# Capstone 1: Framing an Impactful Clustering Problem

**Goal**: Define the clustering problem, identify stakeholders, articulate impact, and establish hypotheses for urban bike-share trip behavior segmentation.

**Deliverables**:
- Clear problem statement and context
- Stakeholder analysis and beneficiaries
- Rationale for clustering approach
- Behavioral hypotheses (commuters, tourists, casual, last-mile)
- Ethical considerations and scope boundaries

---
## 1. Problem Definition & Context

### The Challenge
Urban bike-sharing systems like CitiBike NYC generate millions of trip records annually, yet rider behavior remains poorly understood and heterogeneous. Without clear segmentation, cities and operators struggle to:

- **Optimize infrastructure**: Where should new stations be placed? Which areas need more bike capacity?
- **Tailor services**: How should pricing differ for commuters vs tourists?
- **Measure sustainability impact**: Which rider segments contribute most to carbon reduction?
- **Inform policy**: What evidence supports investment in bike infrastructure?

### Why This Matters
Bike-sharing is a cornerstone of sustainable urban mobility:
- **Environmental**: Reduces car trips and emissions (each bike-share trip avoids ~0.5 kg CO₂)
- **Social**: Provides affordable, healthy transport for diverse populations
- **Economic**: Creates jobs and boosts local commerce near stations
- **Urban Planning**: Eases congestion and reclaims street space for people

Understanding *who* uses bikes, *when*, and *how* unlocks data-driven decisions that amplify these benefits.

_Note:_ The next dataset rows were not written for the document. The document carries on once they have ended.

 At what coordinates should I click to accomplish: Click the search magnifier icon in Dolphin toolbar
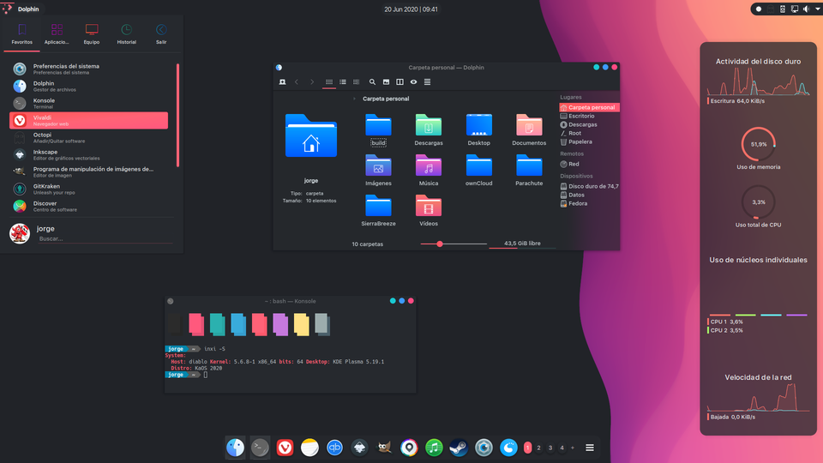pyautogui.click(x=372, y=82)
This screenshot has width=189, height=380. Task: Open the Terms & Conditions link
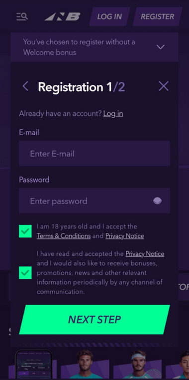click(x=64, y=236)
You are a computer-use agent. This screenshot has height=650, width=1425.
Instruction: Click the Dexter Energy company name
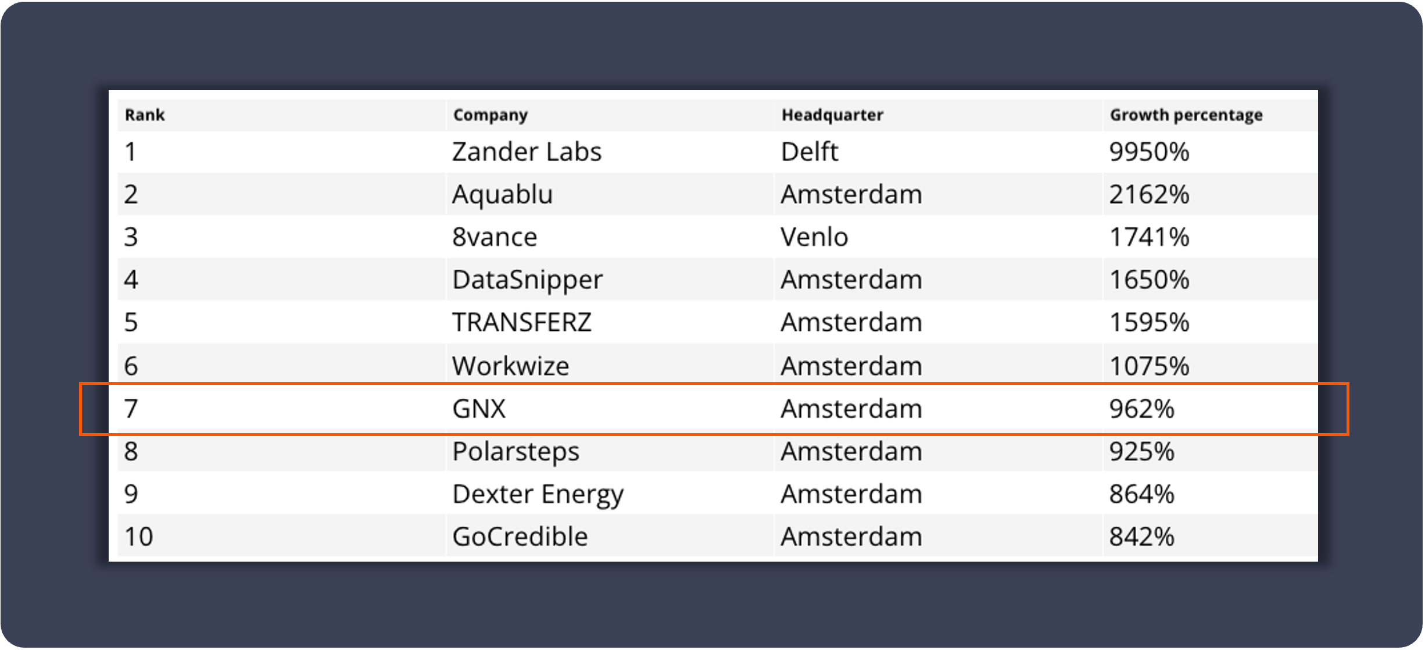[x=538, y=494]
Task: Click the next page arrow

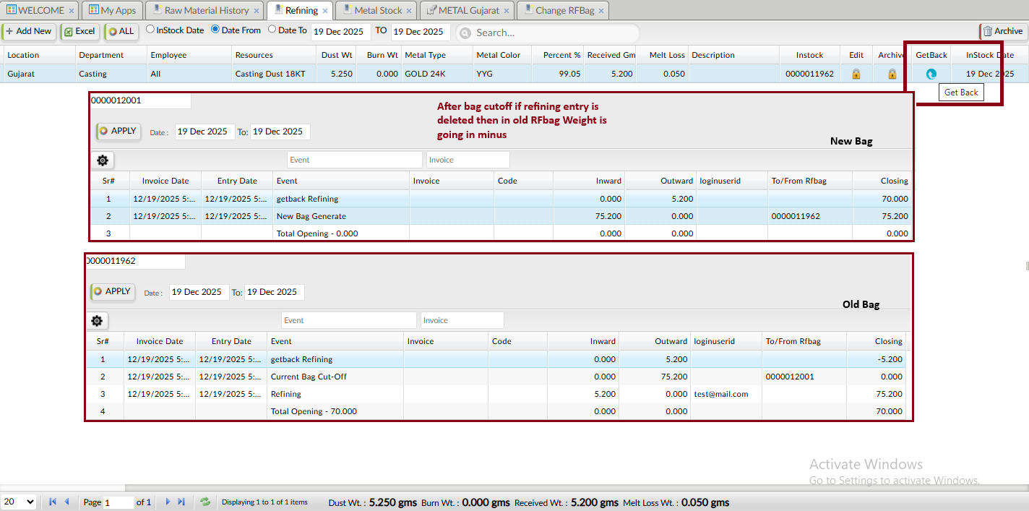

### Domain Context: CitiBike NYC
- **Largest bike-share in US**: 25,000+ bikes, 1,500+ stations across NYC
- **3–5 million trips/month** (peak summer season)
- **Diverse ridership**: Commuters (weekday peaks), tourists (weekend leisure), last-mile connectors (transit hubs)
- **Public data**: Trip records openly available → enables research and accountability

---
## 2. Stakeholders & Beneficiaries

### Primary Stakeholders (Who will use these insights?)

#### 1. City Planners & Transport Agencies (NYC DOT, MTA)
**Needs**:
- Station placement optimization (where to expand network)
- Infrastructure investment (bike lanes, docking capacity)
- Integration with public transit (last-mile connections)

**How clustering helps**:
- Identify commuter corridors → prioritize protected bike lanes
- Detect underserved neighborhoods → target station expansion
- Quantify transit integration → justify funding for bike-subway connectors

#### 2. Bike-Share Operators (Lyft/Motivate)
**Needs**:
- Service optimization (bike redistribution, maintenance)
- Pricing strategies (membership tiers, dynamic pricing)
- Marketing (target user segments)

**How clustering helps**:
- Predict demand by cluster (allocate bikes efficiently)
- Design tailored memberships (e.g., "Commuter Pass" vs "Weekend Explorer")
- Target ads (promote to casual riders → convert to members)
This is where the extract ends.